Theo looked up, surprised.
“What?” Amalric asked.
“Nothing,” Theo answered. “I know the man, that is all. He is to be trusted, I think. Go on.”
“Well,” Amalric continued, “Firouz will sell the city to us. To Bohemond, anyway. I have some suspicions about this need for secrecy. It smells to me as if Bohemond is plotting to be in command when the fighting is all over.”
“I have no doubt of it,” Theo answered. “And I could not care less. Someone will have to govern.”
“Why should it be Bohemond? My lord is equally fit to govern.”
“Bohemond and the other lords have never stopped arguing about who is in command of this crusade since we left Constantinople. I, for one, am sick of the squabbling. What does it matter?” Theo jumped to his feet and strode over to Centurion. He began to groom the horse with quick, angry strokes. When Centurion turned his great head and glowered at him, Theo moderated his touch.
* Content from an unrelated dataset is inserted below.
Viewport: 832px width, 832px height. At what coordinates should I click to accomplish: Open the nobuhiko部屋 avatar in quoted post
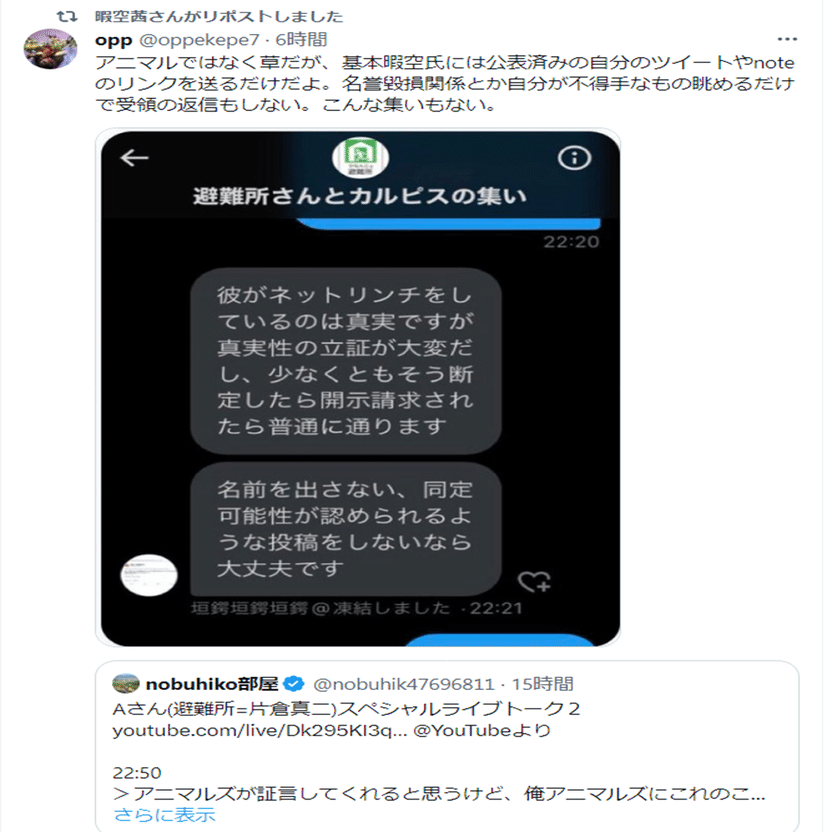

“It matters—” Amalric began, but at that moment Emma appeared.
Startled, she stopped and pulled her hood farther down over her face, then relaxed as she recognized Amalric. The two of them had come to a truce that was beginning to develop into actual friendship. She would have greeted him, but Theo interrupted.
“Where have you been? Centurion has not been groomed. The morning fire has not been kindled.”
Emma shrugged. “I had business of my own.”
“You are my groom. Your only business is my business,” Theo snapped back. In the morning light, he saw a flush rise to her cheeks. “I’m sorry,” he said. “I spoke hastily. I meant not …”
“You are quite right,” Emma replied. Her voice was cold. “I must not forget that I am the servant of such a great warrior.” She bent to the fire and made a show of arranging sticks and kindling.
Amalric looked from one to the other and raised his eyebrows. “A lovers’ spat?” He laughed.
Both Theo and Emma whipped around to glare at him.
“Mercy! It was said in jest. I give you my apologies!” He turned to go, then half turned back. “Come to Godfrey’s tent this evening, Theo. There will be news by then, I am certain of it.”
They did not have to wait that long. Shortly after the noon meal and prayers, a herald galloped around the camp, trumpet blaring. They were to prepare for a raid into enemy territory at sunset. Even as Theo and Emma began organizing his equipment, Theo puzzled over the summons. Why a raid just now, when they should be preparing to attack the city itself?
“It may be a bluff,” Emma said, polishing Centurion’s bridle and testing a suspected weak spot in the leather.
She seemed to be right. Or perhaps the secret had not been kept as well as Bohemond had wished. Secret or not, the news had probably traveled, as news was wont to do, throughout the web of servants and grooms. Somehow Emma had learned how to tap into that web, despite her pretended muteness.
Another messenger followed more quietly, bidding the nobles and their knights to assemble in Bohemond’s tent.
“Firouz is in command of one of the wall towers—the Tower of the Two Sisters, they call it,” Bohemond announced when they had all gathered. “He is ready to betray the city. He urges us to mount our attack on the walls at that spot. He will give over the tower to us, and then we can seize the others.”
Theo’s blood began to beat more loudly in his ears and he felt the now familiar excitement rising within him. His fingers opened and closed on the hilt of his sword as Bohemond outlined the plan for the next day. The urge to withdraw the weapon was almost overpowering.